In accord with the movement promoted by the early provincial synods of Westminster, Bishop Ullathorne established in 1873 the Birmingham diocesan seminary at Olton, a few miles south of Birmingham. He placed the Rev. Edward Ilsley (now bishop of the diocese) over it as rector, while he himself personally directed its spirit. The institution flourished, though the number of students averaged but twenty. Mean while Oscott maintained its own school of philosophers and theologians. Oscott, like Olton, suffered from financial strain. With a bold stroke Bishop Ilsley closed Oscott as a mixed college, sold the seminary buildings and estate, and gathered all his seminarists and teaching staff into the one greater seminary of St. Mary’s, Oscott. The new institution began with thirty-six students in September, 1889, under the rectorship of the bishop. Subjects from other dioceses arrived, and in a year or two a maximum of eighty-six was reached. This success, combined with the advantages of a central position, a splendid site, commodious buildings, a beautiful chapel, and a rich library, led in 1897 to the conversion of Oscott, on the urgent initiative of Cardinal Vaughan, into a central seminary for seven of the midland and southern dioceses of England, with Msgr. H. Parkinson as rector. The institution did its work well and progressively until the death of Cardinal Vaughan, when a new policy of concentration of diocesan resources commended itself to the ecclesiastical authorities, and the dissolution of the central seminary followed in 1909. From that date Oscott has continued its earlier work as the diocesan seminary, though admitting, as had been its custom, subjects from other dioceses. In the Birmingham seminary the lectures in theology and philosophy have invariably been given in Latin, and the usual scholastic discussions have supplemented the lectures. The course has been gradually improved by the extension of philosophy to three years, by the addition of two years of physical science in connection with philosophy. Ascetical theology has been taught regularly since 1873. Hebrew, Greek, Elocution, the history of philosophy and of religion, and also social science take their proper places in the curriculum. “Recreative” lectures by outsiders are frequently given, and the “Exchange” lectures, delivered alternately at Stonyhurst and at Oscott by the professors of each institution, have provided fruitful opportunities of intercourse.

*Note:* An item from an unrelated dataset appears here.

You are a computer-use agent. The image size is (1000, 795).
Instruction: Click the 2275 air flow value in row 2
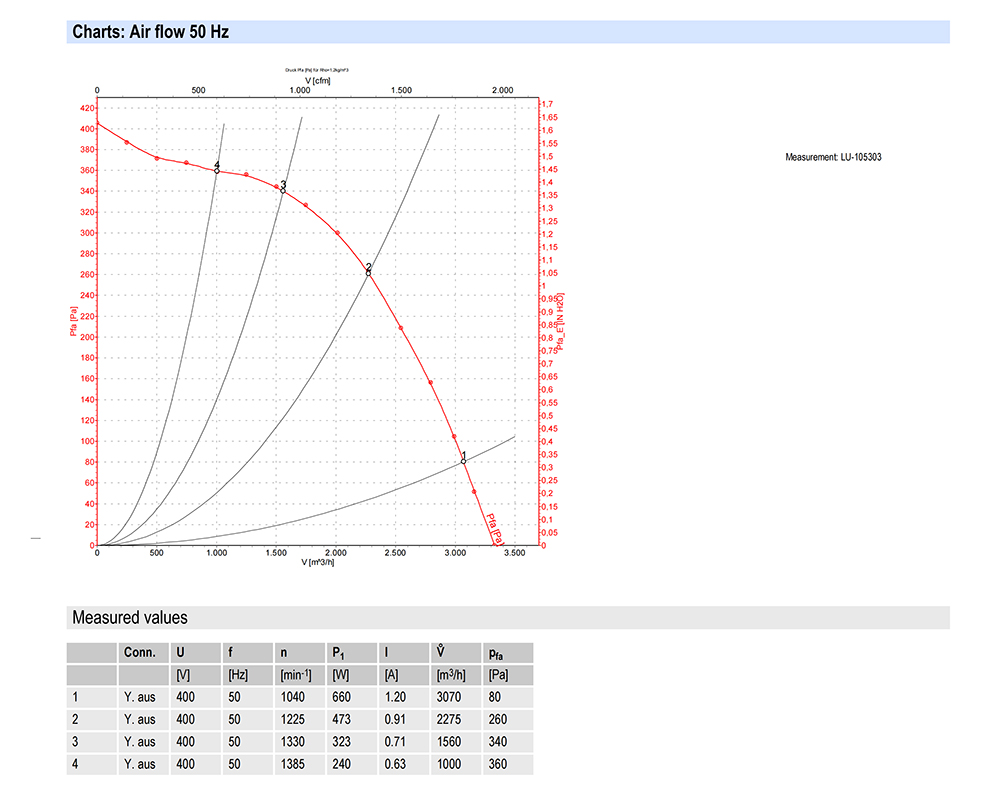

The interior aspect of the college is like a glimpse of the old Catholic world. The windows of the cloisters and refectory are blazoned with the armorial bearings of ancient Catholic families. The walls are adorned with 260 oil paintings of religious subjects, mainly the gift of John, sixteenth Earl of Shrewsbury. Its libraries of 30,000 volumes include the “Harvington” library, dating back to the middle of the eighteenth century, the “Marini” library, purchased in Rome for the college in 1839 at the cost of £4,000, a valuable collection of early printed books, early books on the English Martyrs, the “Kirk” collection, MSS. and pamphlets, and the “Forbes” collection of Oriental and other memoirs, consisting in all of sixty large folio volumes. Among the numerous treasures of ecclesiastical art may be mentioned the collection of embroidery of the fifteenth, sixteenth, and seventeenth centuries, the silver-gilt monstrance by an Antwerp artist of 1547, valued at £2,000, and the massive bronze lectern (early sixteenth century) from St. Peter’s Louvain, which is an artistic achievement of the highest excellence.